MetaDefender Kiosk Deployment Options

For each deployment aspect below, OPSWAT has recommendations for different deployment options. In many cases, there are multiple deployment options that have trade-offs between security, usability, cost, or all three. When different options are available an attempt is made to describe the trade-offs between the different options.

Distributed vs Standalone Deployment Model

MetaDefender Kiosk and MetaDefender Core can be installed either on the same system or on separate systems that are accessible over a network. Although both options are secure, OPSWAT recommends considering the following advantages of each.

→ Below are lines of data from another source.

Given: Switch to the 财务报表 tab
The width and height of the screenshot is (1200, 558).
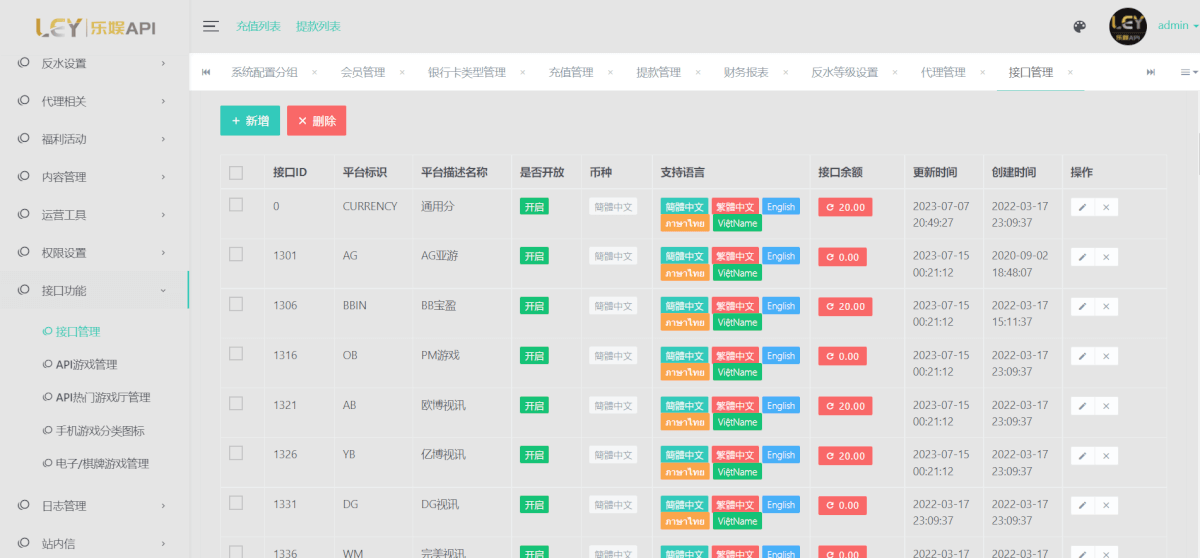Looking at the screenshot, I should click(746, 72).
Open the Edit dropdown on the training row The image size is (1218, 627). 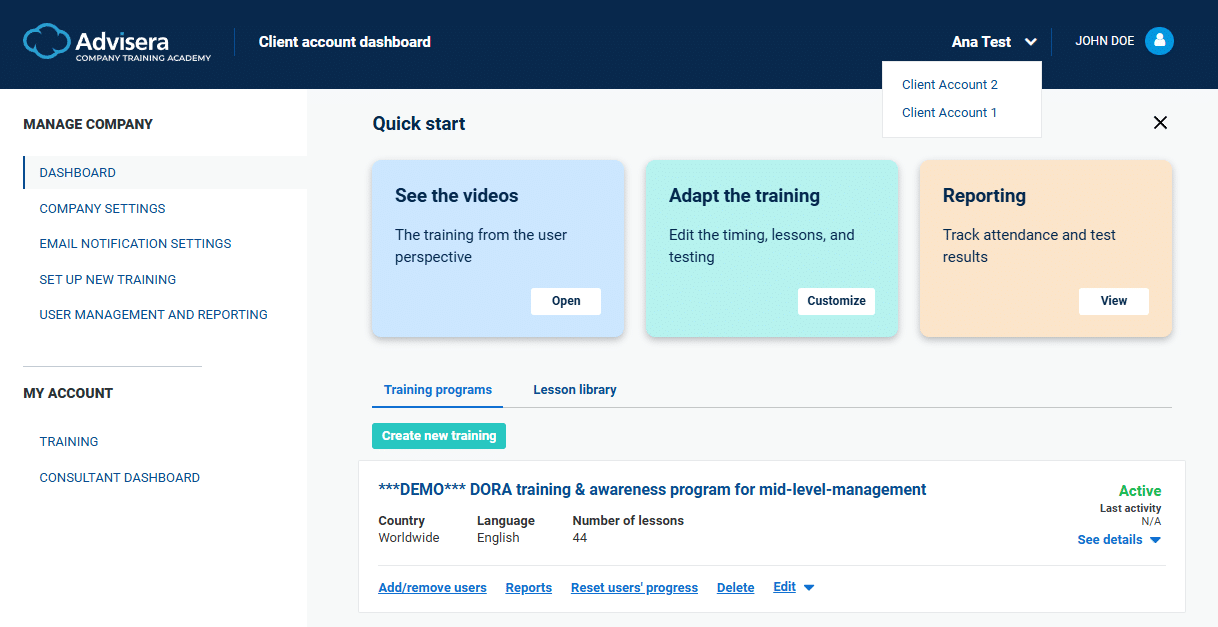click(x=792, y=587)
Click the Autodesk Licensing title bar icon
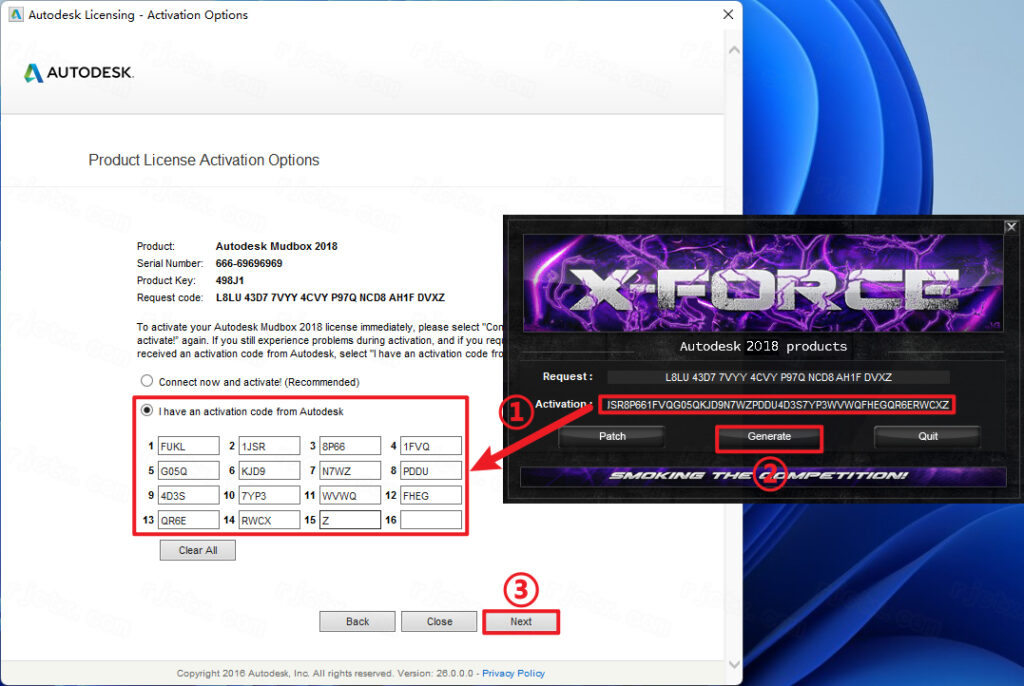1024x686 pixels. 16,14
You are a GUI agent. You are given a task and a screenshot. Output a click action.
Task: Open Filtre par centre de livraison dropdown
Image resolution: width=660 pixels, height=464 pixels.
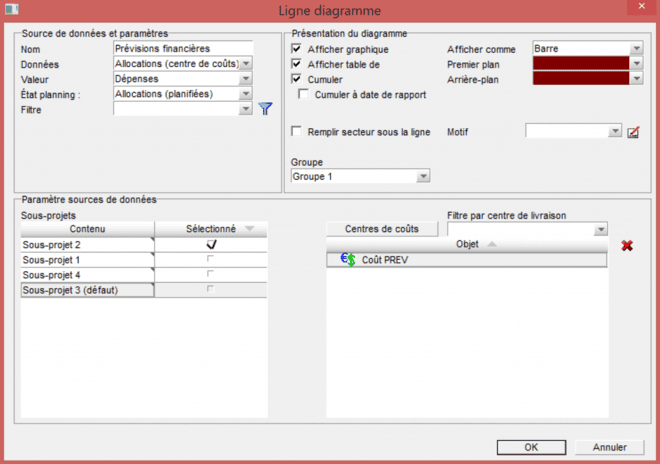(x=600, y=229)
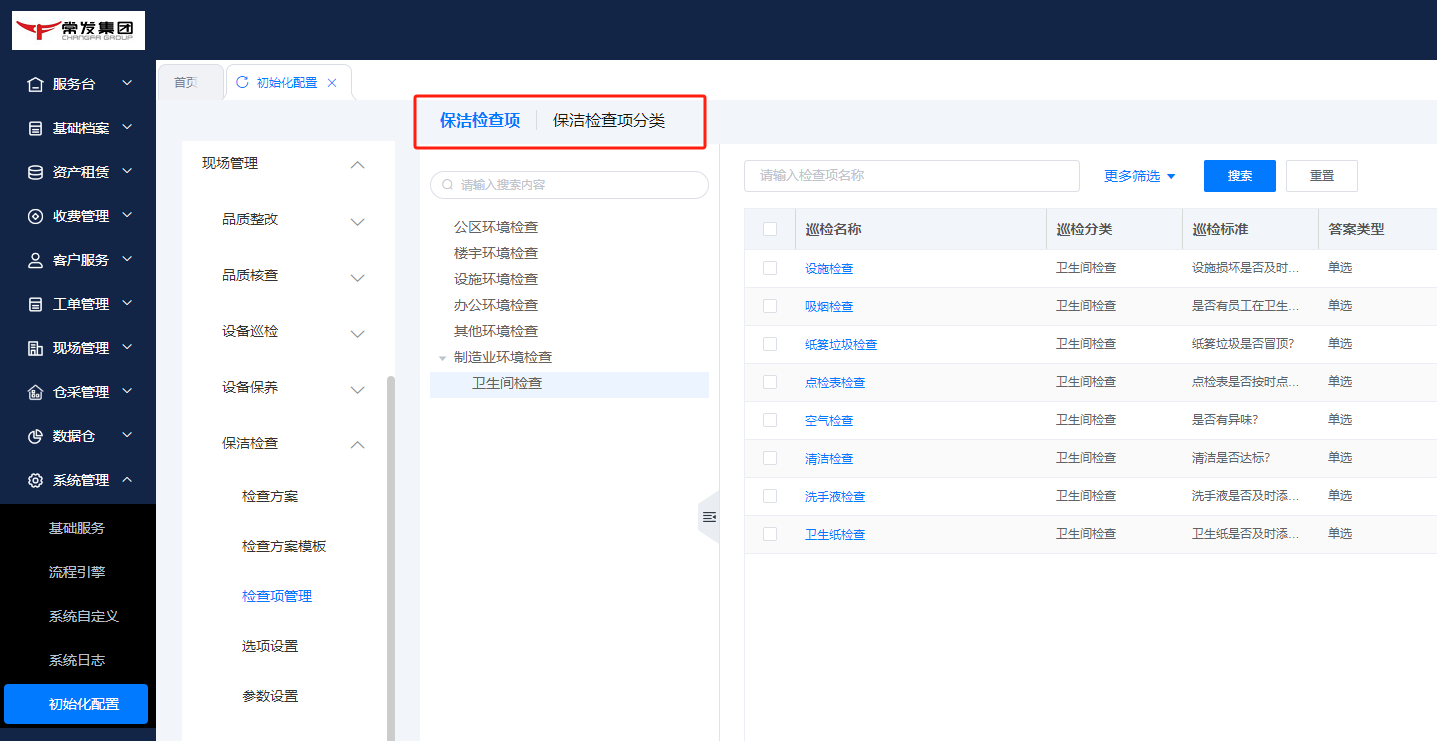Click the 服务台 home icon in sidebar

[x=36, y=84]
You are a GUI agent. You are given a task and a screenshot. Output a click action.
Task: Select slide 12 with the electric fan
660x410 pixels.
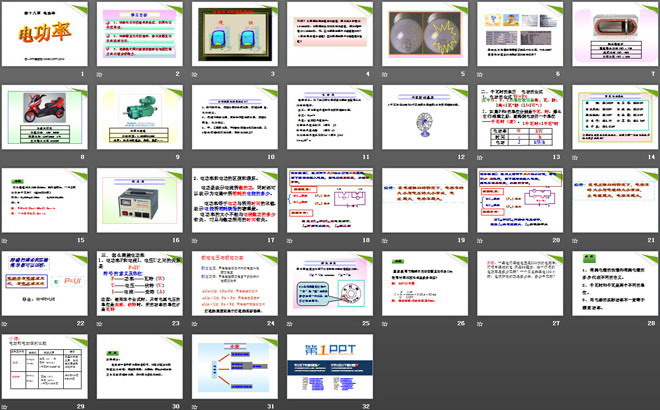click(423, 117)
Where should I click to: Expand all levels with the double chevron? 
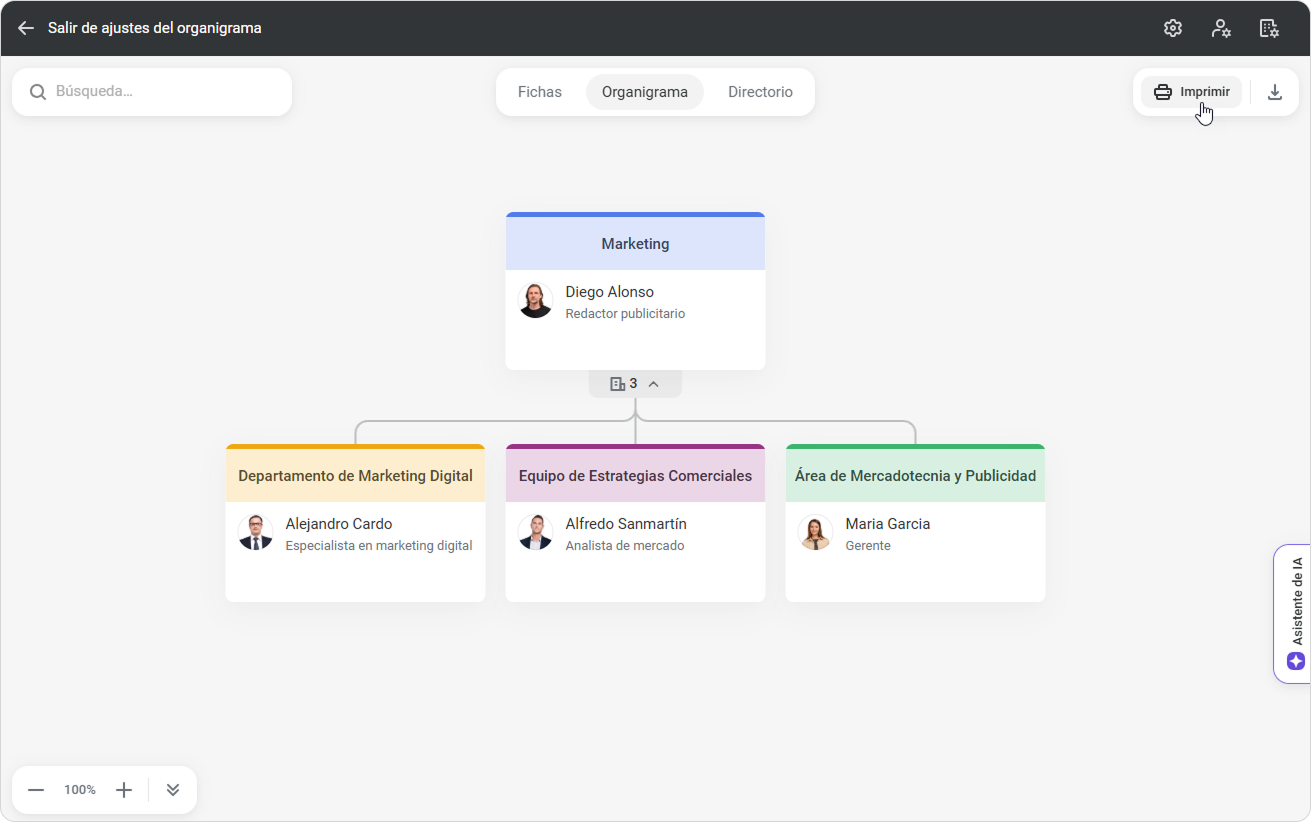173,790
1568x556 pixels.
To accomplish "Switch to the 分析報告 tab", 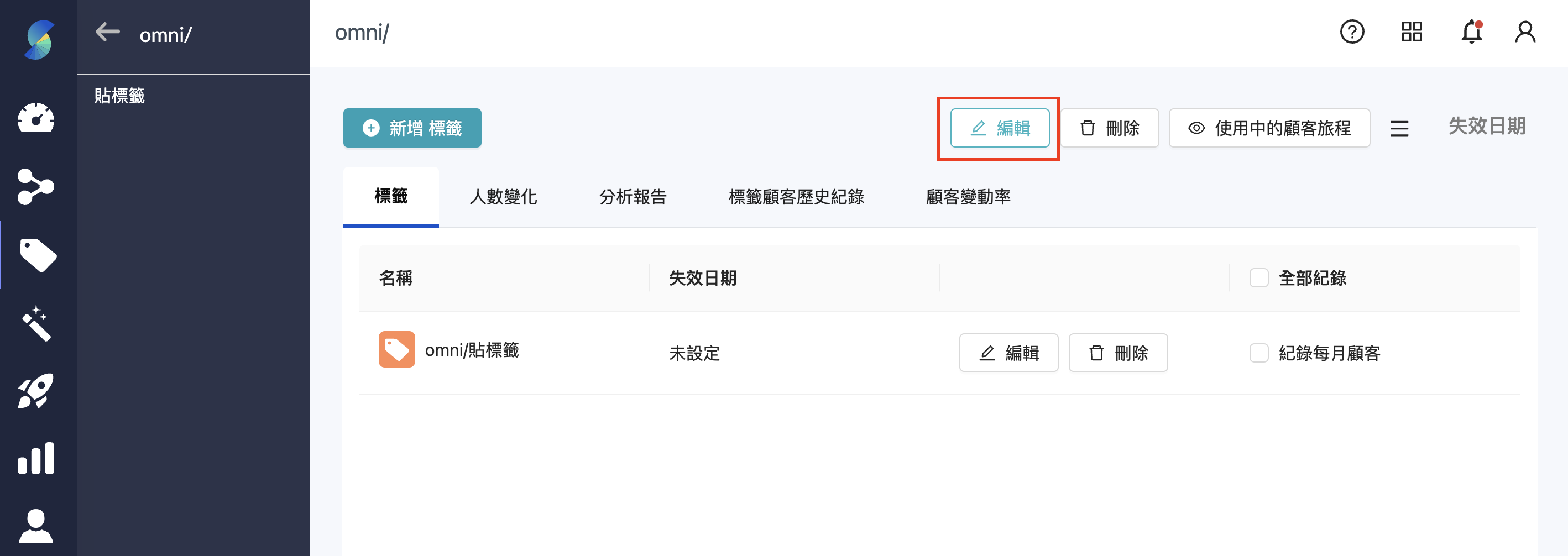I will coord(633,197).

Advantages of a Distributed Deployment Model

  1. The MetaDefender Kiosk system can be protected by a system imaging product (see the System Imaging section below) without the loss of anti-malware definitions (see the Upgrading Anti-malware Engine Definitions section below) that have been applied to the MetaDefender Core component

  2. Separation of the MetaDefender Kiosk and MetaDefender Core components means that compromising the MetaDefender Kiosk system does not compromise the MetaDefender Core system or vice versa

  3. If multiple MetaDefender Kiosks are using the same MetaDefender Core the anti-malware definitions only need to be updated on the MetaDefender Core server. This allows the definitions to be updated on a more frequent basis which increases the security against new outbreaks and zero-day attacks

  4. MetaDefender Core servers can be located in a different physical location than the MetaDefender Kiosk system. This has multiple advantages

    1. The MetaDefender Core system can be located in a more easily accessible area and thus be updated with anti-malware definition updates more frequently

    2. If the MetaDefender Kiosk system is physically compromised it does not affect the MetaDefender Core system

  5. MetaDefender Core server can be deployed on Linux, reducing the likelihood the same threat could compromise both the Kiosk and Core systems.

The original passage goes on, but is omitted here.